Abdallah foi um dos líderes da organização marxista das Forças Armadas Revolucionárias Libanesas (FARL), criada após a invasão israelense do Líbano em 1982 e que reivindicou a responsabilidade pelos assassinatos, no mesmo ano, do adido militar da Embaixada dos EUA em Paris, Charles Ray, e do conselheiro da Embaixada de Israel, Yacov Barsiov.

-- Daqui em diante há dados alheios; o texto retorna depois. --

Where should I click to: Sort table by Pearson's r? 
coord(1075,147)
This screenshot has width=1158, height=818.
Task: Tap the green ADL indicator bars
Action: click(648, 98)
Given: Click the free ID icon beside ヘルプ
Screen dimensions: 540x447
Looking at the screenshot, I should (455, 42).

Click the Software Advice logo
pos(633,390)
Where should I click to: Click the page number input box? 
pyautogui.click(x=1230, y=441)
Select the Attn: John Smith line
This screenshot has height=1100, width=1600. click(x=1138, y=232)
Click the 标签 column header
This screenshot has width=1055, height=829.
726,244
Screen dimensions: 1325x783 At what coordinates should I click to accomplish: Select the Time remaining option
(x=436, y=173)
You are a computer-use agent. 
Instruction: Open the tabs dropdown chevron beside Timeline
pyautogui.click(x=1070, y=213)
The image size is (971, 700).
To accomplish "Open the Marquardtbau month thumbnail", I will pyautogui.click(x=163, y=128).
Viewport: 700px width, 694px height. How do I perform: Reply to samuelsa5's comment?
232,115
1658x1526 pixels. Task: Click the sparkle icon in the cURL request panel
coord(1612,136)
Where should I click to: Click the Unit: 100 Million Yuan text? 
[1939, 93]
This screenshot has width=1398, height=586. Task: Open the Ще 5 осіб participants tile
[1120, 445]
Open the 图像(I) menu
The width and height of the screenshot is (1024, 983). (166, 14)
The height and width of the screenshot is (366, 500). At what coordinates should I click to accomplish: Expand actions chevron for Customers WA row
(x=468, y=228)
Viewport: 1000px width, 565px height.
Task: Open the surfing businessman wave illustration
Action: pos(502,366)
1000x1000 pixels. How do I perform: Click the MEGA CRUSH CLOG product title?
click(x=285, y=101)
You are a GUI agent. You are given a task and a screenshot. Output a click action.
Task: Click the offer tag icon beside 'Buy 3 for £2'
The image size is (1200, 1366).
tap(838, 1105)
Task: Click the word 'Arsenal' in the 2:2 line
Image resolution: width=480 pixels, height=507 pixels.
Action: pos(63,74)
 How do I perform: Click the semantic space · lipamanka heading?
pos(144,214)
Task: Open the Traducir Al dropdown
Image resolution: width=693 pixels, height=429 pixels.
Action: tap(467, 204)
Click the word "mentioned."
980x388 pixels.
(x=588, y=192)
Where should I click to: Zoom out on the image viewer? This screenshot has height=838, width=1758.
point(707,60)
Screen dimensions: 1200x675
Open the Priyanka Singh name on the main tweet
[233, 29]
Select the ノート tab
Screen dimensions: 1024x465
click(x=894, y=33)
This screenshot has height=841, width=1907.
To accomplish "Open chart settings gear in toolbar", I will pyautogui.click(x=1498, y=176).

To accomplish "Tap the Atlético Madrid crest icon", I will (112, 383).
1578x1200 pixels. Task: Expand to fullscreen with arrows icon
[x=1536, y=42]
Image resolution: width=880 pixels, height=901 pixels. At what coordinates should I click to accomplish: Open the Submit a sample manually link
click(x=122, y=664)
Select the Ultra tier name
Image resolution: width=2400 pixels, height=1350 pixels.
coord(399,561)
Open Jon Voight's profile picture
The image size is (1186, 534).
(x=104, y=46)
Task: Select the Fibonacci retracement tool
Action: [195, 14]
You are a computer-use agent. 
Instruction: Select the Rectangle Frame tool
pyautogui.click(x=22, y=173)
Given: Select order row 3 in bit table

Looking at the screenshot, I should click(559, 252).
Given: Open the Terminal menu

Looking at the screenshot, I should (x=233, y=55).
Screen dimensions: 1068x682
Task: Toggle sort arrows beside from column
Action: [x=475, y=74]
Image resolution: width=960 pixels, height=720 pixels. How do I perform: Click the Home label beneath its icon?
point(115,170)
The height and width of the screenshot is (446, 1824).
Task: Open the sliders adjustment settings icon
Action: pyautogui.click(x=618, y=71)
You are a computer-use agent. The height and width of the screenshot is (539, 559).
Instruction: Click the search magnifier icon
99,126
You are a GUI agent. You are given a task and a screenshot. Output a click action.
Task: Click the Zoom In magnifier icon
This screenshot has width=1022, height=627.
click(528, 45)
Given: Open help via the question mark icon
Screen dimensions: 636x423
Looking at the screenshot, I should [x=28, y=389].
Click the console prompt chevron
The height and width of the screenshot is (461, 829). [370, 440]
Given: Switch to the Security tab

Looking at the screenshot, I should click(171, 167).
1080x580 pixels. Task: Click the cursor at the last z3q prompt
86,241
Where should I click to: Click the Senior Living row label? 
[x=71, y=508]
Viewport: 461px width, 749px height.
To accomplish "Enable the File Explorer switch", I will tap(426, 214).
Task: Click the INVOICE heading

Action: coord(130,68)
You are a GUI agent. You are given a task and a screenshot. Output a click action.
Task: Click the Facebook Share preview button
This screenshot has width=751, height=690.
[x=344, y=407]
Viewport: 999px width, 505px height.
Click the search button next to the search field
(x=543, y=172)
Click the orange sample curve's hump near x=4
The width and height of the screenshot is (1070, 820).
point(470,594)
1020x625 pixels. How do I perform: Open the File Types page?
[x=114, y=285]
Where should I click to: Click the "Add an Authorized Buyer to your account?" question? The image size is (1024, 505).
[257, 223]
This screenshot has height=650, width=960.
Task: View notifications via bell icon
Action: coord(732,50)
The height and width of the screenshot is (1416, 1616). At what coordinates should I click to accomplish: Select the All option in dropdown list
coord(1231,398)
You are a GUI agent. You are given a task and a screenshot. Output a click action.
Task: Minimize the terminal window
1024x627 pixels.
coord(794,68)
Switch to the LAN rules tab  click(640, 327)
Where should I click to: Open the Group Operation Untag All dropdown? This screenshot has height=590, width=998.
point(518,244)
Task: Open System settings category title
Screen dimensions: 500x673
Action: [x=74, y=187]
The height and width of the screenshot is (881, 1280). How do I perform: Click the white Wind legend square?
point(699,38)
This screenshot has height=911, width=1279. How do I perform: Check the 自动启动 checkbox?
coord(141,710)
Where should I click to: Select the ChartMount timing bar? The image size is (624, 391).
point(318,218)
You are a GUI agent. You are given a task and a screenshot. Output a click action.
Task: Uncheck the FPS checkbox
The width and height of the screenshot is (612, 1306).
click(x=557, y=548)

O guerrilheiro, preso dois anos depois, foi considerado culpado em uma atmosfera de extrema tensão política na França e após um julgamento que, de acordo com os defensores do miliciano, foi irregular a ponto de o primeiro advogado do guerrilheiro, Jean-Paul Mazurier, acabar admitindo apenas um mês após o veredicto final que ele era um "espião" da inteligência francesa.
O Departamento de Estado dos EUA declarou seu descontentamento com a decisão das autoridades francesas. "Sua libertação põe em risco a segurança dos diplomatas americanos no exterior e representa uma grave injustiça para as vítimas e as famílias dos mortos", disse a porta-voz do Departamento de Estado dos EUA, Tammy Bruce, em uma mensagem publicada nas mídias sociais.
"Os Estados Unidos continuarão a defender a busca por justiça nessa questão", acrescentou ela, sem dar mais detalhes e sem que o governo francês tenha feito qualquer declaração sobre o assunto até o momento.